I’ve been spending the last week working with the Koha API, using it as an example for MarcEdit’s direct ILS integration platform.  After spending some time working with it and pushing some data through it, I have a couple of brief thoughts.

  1. I was pleasantly surprised as how easy the API was to work with.  Generally, the need for good authentication often stymies many a good API designs because the process for doing and maintaining authentication becomes so painful.  I found the cookejar approach that Koha implemented to be a very simple one to support and work with.  What’s more, error responses when working with the API tended to show up as HTTP Status codes, so it was easy to work with them using existing html tools.
  2. While the API is easy to use, it’s also really, really sparse.  There isn’t a facility for deleting records and I’m not sure if there is an easy way with the API to affect holdings for a set of records. I do know you can create items, but I’m not sure if that is a one off that occurs when you pass an entire bib record for update, or if there is a separate API that works just for Item data.  Search is also disappointing.  There is a specific API for retrieving individual records data – but the Search API is essentially Z39.50 (or SRU).  I’m not particularly enamored with either, though Z39.50 works (and I’m told that it’s fairly universal in terms of implementation).  I’ve never really liked SRU so it didn’t hurt my feelings too much to not work with it.  However, after spending time working with the Summon search API for other projects here at Oregon State, I was disappointed that search wasn’t something that the API specifically addressed.
  3. The API documentation leaves much to be desired.  I was primarily utilizing the Wiki (http://wiki.koha-community.org/wiki/Koha_/svc/_HTTP_API) which includes a single page on the API.  The page provided some simple demonstrations to show usage, which are really helpful.  What is less helpful is the lack of information regarding what happens when an error occurs.  The Authorization API returns an XML file with a status message – however, all other API return HTTP status codes.  This caught me a little by surprise, given the Authorization response – it would be nice if that information was documented somewhere.
  4. One thing that I can’t find in the documentation, so I really can’t answer this question is the impact of the API on system resources.  The API seems really to be geared towards working with individual records.  Well, MarcEdit is a batch records tool.  So, in my testing, I tried to see what would happen if I uploaded 1010 records through the API.  The process finished, sluggishly, but it appeared that uploading records through the API at high rates was having an impact on system performance.  The Upload process itself slowed considerably as the records were fed through the API.  But more curious – after the process finished, I had to wait about 15 minutes or so for all the records to make it through the workflow.  I’m assuming the API must queue items coming into the system, but this made it very difficult to test successful upload because the API was reporting success, but the data changes were not visible for a considerable amount of time.  Since I’ve never worked in a library that ran Koha in a production environment, I’m not sure if this type of record queuing is normal, but a better description of what is happening in the documentation would have been nice.  When I first started working with the API, I actually thought that the data updates were failing because I was expecting the changes to be in real-time in the system…my experience however seemed to indicate that they are not.

Anyway – those are my quick thoughts.  I need to caveat these notes by saying I have never worked at a library where Koha has been used in production, so maybe some of these behaviors are common knowledge.

 

–TR

 Posted by at 1:40 am

  2 Responses to “Working with the Koha ILS HTTP API”

  1. I’m glad to hear you’re working with Koha.

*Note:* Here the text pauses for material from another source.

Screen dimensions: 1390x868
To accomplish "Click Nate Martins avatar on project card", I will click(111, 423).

Your software is often recommended to those who are getting started with Koha. I encourage you to join the Koha developers list (http://lists.koha-community.org/cgi-bin/mailman/listinfo/koha-devel) and ask any questions you have, and join us on IRC (http://koha-community.org/get-involved/irc/). There’s no reason why you need to do this work in isolation. If you bring your comments and concerns to the community they could be addressed.

    • Owen,

      Were I someone that worked with Koha on a regular-basis, these would be good suggestions. However, for the casual user or someone looking to interact with the software, these suggestions simply are not realistic. Fortunately, I didn’t have to try to understand Koha in isolation. I know Galen and since he was the one that had asked if I would look at this type of direct integration work with Koha, he happily answered my questions. But had I not had Galen to talk to, I probably wouldn’t have initially worked with Koha unless I had a MarcEdit user that specifically was interested in the work and could provide a testing environment and be available for feedback. At this point, my work on this is finished unless I get specific requests from users or Galen pings me because he’s getting specific requests.

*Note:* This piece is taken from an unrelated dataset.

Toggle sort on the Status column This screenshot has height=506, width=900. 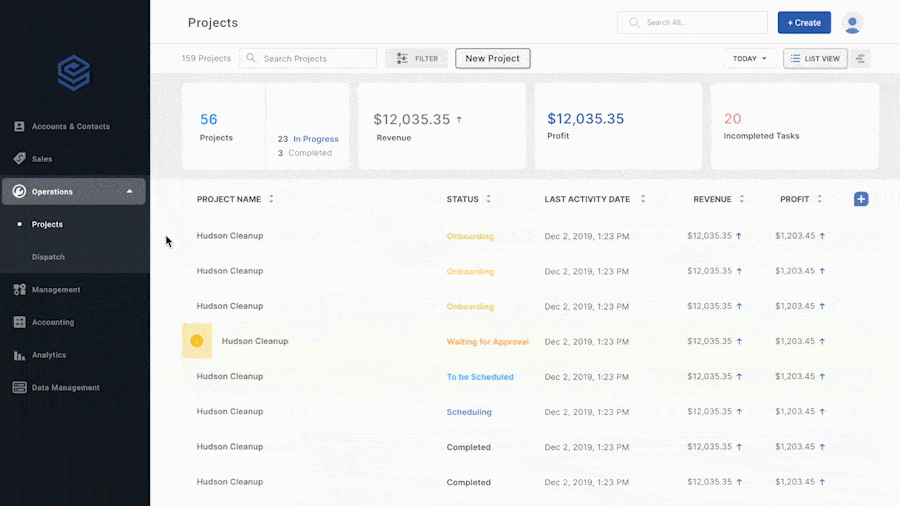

      At the same time, I’ve done a number of open source projects in the library and outside the library and I know what a pain documentation is — so it’s not like I don’t understand. I know my personal opinion is I’d much rather be coding than documenting. I know that when we did LibraryFind at Oregon State years ago, the lack of documentation was definitely to it’s detriment — so, these comments were made with the intention that they would be seen by the Koha community (and it looks like they have) and they could do with those what they will.